Tom: And as I said, Dave, it’s so critical. You talk about those who just have it right on the gospel—they understand the gospel. But there are literally hundreds, perhaps thousands of verses that the only way that they can come to any reasonable understanding (and I don’t think it’s reasonable or rational), but they have to allegorize or spiritualize these verses to have them make some kind of sense. Whereas anybody coming to these verses, just trying to be reasonable, would take the literal interpretation. But they can’t, because it undermines what we’ve been saying here, that Israel is a separate entity from the church. Promises are made to Israel, and there it is!

Dave: Yeah. Tom, this book is called Countdown to the Second Coming. However, the Second Coming is when Christ returns visibly to this earth in the midst of Armageddon.

Tom: His feet touch down on the Mount of Olives.

Dave: Exactly. But there is an event before then called the Rapture.

Tom: Dave, another distinction here: this is what you’re making—this is where…you better get this straight if you’re going to understand many, many verses in the New Testament as well!

Dave: Israel is not promised a Rapture. They are not going to be taken out of this world to heaven. They are promised an earthly kingdom. The Rapture is strictly for Christians, for the bride, for the church. Whether they are Jew or Gentile, if they have come to faith in Christ as their personal Savior—the Lord Jesus died for them—then they are in the church, okay? And those believers will be raptured to heaven at the beginning of the Great Tribulation before it starts, before Antichrist is revealed.

So there again, if you don’t distinguish between the church and Israel, what do you do with the Rapture? It doesn’t fit, it doesn’t work.

Tom: And they have to write it off, where…

Dave: Well, in fact, they do. That’s the tragedy.

So, Tom, that brings us to the point that you mentioned: we have to then distinguish between the Rapture and the Second Coming. And there are so many distinctions, and we’ve talked about them in the past—we can’t go into them in detail again—but at the Rapture, for example, He comes for the church. At the Second Coming, He comes with the church. He has taken the church to heaven. It says in Zechariah 14 that when His feet—you mentioned His feet touch the Mount of Olives—when His feet touch the Mount of Olives, He brings all the saints from heaven with Him. Well, if He brings all the saints from heaven with Him, He must have taken them up there.

Now, you mentioned His feet touch the Mount of Olives—that’s the Second Coming. At the Rapture, He does not touch this earth. We are caught up: “The dead in Christ will rise first, then the living who have faith in Christ will be caught up together with them to meet the Lord in the air.”

Furthermore, at the Rapture, there’s a resurrection! All the dead in Christ, those who died with faith in Christ, they will be raised from their graves. The living will be transformed, new bodies, and so forth. You don’t find new bodies at the Second Coming. You don’t find a resurrection at the Second Coming. 

So there are many, many distinctions that we don’t have time to go into. But you cannot read the Bible and deny these distinctions. 

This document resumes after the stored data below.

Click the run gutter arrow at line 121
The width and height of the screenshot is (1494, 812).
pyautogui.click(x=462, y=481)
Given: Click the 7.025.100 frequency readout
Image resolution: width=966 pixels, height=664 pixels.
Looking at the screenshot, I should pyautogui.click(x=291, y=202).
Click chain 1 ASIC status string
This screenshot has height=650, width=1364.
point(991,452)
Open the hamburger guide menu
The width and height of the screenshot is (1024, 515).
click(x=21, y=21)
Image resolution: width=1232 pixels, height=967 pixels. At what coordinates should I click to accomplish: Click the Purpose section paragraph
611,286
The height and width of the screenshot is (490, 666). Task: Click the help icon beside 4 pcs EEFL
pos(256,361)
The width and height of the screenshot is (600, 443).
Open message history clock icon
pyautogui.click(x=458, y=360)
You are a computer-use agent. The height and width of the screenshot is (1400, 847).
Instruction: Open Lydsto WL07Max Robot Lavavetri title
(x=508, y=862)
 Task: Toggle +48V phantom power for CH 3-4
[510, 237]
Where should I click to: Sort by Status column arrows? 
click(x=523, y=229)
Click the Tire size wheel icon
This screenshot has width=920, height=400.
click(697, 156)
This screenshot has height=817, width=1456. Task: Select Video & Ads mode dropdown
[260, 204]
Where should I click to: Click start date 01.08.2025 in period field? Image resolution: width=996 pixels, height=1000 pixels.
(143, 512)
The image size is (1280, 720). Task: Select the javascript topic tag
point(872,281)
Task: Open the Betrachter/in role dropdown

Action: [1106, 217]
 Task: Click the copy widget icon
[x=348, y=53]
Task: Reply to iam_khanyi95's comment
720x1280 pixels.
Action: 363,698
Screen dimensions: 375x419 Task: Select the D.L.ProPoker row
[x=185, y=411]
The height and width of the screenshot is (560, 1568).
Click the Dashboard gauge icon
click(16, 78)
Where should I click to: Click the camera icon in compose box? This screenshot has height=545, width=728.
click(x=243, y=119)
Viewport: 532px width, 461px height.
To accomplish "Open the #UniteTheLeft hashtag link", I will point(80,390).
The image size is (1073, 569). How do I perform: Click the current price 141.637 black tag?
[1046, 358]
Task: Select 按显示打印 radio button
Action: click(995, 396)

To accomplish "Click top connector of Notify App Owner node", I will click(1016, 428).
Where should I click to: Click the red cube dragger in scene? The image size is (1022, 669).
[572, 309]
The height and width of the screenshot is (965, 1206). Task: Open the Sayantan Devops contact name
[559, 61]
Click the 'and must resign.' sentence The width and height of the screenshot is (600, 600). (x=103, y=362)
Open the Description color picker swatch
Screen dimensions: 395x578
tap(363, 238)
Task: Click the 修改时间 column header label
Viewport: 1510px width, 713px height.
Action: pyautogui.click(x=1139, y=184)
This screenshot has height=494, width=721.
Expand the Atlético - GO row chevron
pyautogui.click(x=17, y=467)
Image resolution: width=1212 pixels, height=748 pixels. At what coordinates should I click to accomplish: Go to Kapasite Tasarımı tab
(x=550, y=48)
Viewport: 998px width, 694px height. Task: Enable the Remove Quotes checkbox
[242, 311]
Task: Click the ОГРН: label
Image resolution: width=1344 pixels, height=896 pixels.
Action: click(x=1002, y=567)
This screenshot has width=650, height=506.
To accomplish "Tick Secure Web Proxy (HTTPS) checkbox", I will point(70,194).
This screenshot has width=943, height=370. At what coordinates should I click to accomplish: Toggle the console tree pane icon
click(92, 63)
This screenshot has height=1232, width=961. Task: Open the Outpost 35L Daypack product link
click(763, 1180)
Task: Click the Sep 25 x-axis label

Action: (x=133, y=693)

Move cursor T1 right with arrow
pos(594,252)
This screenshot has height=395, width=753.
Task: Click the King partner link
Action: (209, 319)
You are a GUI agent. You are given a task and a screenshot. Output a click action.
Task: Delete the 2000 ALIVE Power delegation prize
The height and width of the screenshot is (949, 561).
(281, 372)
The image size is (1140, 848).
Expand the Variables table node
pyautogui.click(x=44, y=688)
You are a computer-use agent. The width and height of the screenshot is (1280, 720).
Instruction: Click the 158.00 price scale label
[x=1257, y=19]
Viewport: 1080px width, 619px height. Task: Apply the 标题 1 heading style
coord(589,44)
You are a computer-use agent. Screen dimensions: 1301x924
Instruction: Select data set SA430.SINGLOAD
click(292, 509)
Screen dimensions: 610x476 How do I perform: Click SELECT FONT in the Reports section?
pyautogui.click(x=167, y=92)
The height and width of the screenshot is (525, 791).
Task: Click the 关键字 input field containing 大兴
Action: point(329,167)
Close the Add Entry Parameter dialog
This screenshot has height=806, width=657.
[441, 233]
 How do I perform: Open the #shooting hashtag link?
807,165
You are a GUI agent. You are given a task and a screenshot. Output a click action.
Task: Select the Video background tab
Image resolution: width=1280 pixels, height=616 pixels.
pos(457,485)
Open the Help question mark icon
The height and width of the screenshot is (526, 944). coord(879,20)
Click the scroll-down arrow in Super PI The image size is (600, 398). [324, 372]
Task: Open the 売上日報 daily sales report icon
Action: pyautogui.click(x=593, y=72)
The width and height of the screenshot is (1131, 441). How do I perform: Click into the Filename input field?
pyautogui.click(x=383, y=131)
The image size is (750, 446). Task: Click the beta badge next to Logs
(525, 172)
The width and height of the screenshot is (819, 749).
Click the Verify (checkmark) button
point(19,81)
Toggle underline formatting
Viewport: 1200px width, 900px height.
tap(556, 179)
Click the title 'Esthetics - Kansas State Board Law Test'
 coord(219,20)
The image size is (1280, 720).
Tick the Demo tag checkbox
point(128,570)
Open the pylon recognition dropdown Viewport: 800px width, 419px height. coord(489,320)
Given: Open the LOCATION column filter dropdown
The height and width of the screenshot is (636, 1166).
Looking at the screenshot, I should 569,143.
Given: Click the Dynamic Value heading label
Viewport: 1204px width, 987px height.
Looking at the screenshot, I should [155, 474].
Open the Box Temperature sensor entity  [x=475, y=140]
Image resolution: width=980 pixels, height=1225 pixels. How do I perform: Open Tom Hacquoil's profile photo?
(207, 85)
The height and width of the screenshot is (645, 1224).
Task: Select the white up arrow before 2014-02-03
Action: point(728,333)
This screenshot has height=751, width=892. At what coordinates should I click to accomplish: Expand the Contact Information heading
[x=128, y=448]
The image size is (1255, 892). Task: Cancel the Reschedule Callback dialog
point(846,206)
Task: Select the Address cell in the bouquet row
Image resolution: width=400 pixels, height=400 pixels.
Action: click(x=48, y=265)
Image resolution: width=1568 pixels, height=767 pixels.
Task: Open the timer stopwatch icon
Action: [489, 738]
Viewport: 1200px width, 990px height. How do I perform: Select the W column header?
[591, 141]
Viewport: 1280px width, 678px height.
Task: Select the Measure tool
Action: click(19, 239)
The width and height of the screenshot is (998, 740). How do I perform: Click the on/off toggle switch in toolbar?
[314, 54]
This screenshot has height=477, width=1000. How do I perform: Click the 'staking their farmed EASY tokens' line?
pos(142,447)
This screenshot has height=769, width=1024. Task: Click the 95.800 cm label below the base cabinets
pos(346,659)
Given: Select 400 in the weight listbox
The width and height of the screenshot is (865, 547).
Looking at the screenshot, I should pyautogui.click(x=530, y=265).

And you see, because some people stumble over the fact that the New Testament never says, “Well, there are two events, the Rapture and the Second Coming.” But the same thing you could say about the Old Testament: how would you know, how would a Jew know, that there were two comings of the Messiah? It never says that in the Old Testament. But there had to be, because you couldn’t put in one event in one time frame what the Old Testament said about the coming of Christ! “Oh, He’s going to establish a kingdom, an eternal kingdom without end!” No, it says He’s going to be killed! He’ll be rejected and killed. You couldn’t put those two together in one event. How can you establish an eternal kingdom and get yourself killed at the same time? So they knew He had to come as the Lamb first, to die for our sins, and then He comes as the Lion of the tribe of Judah.

So we have to make that distinction, or we are very, very confused.

Tom: Dave, there’s another distinction here—again, this has to do with understanding the Scriptures. 

Dave: Right.

Tom: Again, in most cases, we take things literally because that’s the context, and we don’t want to change it from that or we’re going to lose the conclusions that we need to have based on what we’re reading. 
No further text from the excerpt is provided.